To achieve HIE, the following initiatives have been taken:

1. Use of Registries:
   1. Terminology Registries: These registries standardize data collection and ensure interoperability by providing a unified structure for:
   2. Population Registry: Derived from Health IDs, this provides demographic insights into the country’s population.
   3. Facility Registry: A comprehensive database of all healthcare institutions, including public and private sectors.
   4. Provider Registry: A registry of all healthcare professionals from both public and private sectors, ensuring traceability and accountability.
   5. Geolocation Registry: Links health facilities and encounters with geographic locations, enhancing service delivery and accessibility.

2. Use of Standards:

1. • Adoption of HL7 FHIR: SHR uses the Fast Healthcare Interoperability Resources (FHIR) framework, a global standard for exchanging healthcare information electronically. This ensures compatibility with international health IT systems.
   • Citizen Core Data Structure (CCDS): Captures and records patients’ demographic information for consistent documentation.
   • ICD-10: Used for classifying diseases and health conditions.

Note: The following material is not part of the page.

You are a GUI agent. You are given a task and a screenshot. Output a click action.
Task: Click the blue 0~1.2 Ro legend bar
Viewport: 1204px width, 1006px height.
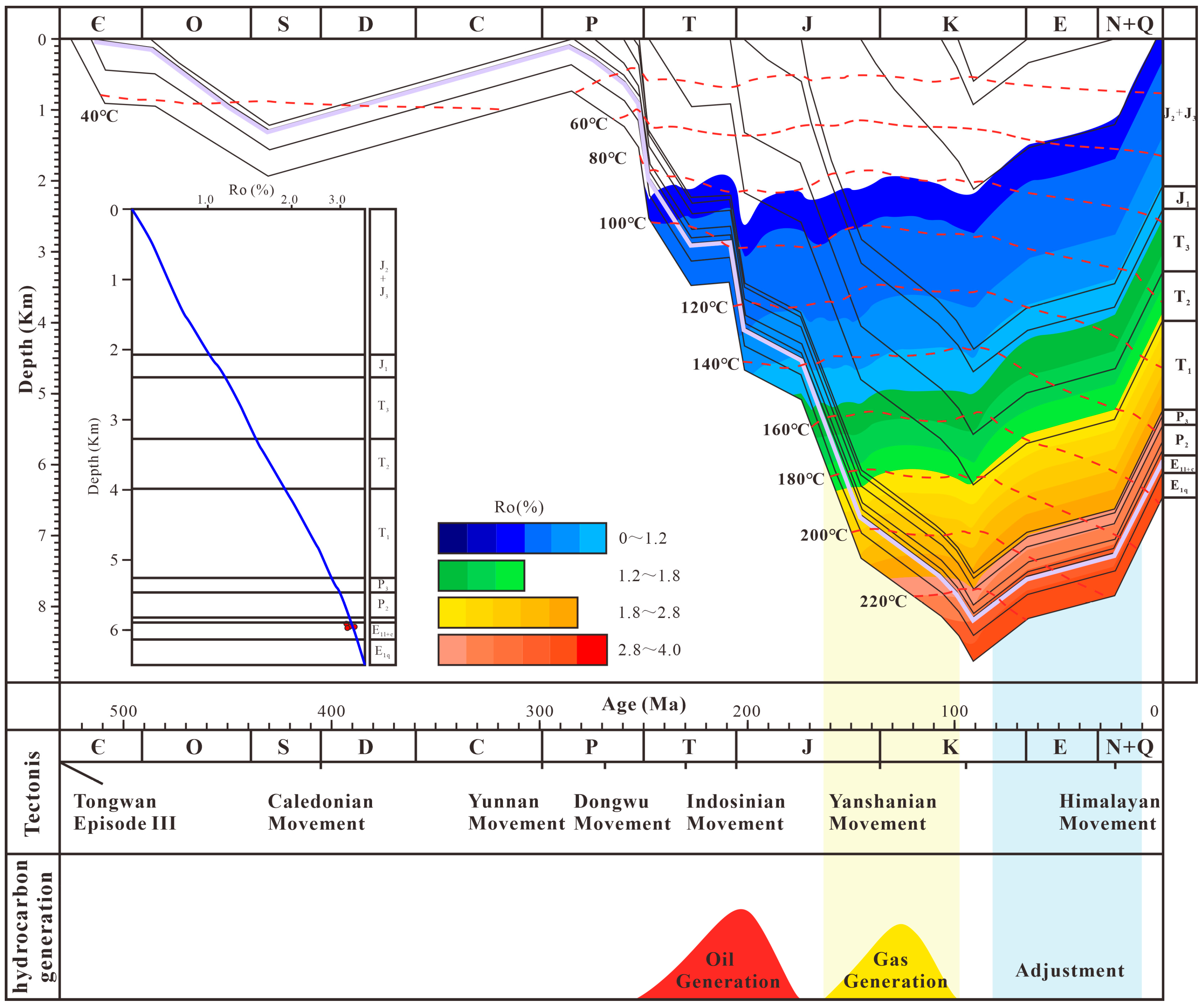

Plans are underway to upgrade to ICD-11, offering more precision and better alignment with digital health systems.
   • LOINC: Facilitates standardized reporting of laboratory and clinical test results.
   • DICOM: Enables the exchange of medical imaging data, essential for radiology and diagnostic services.
   • SNOMED-CT: Currently under discussion, this terminology provides a comprehensive vocabulary for clinical terms, enhancing the detail and accuracy of medical records.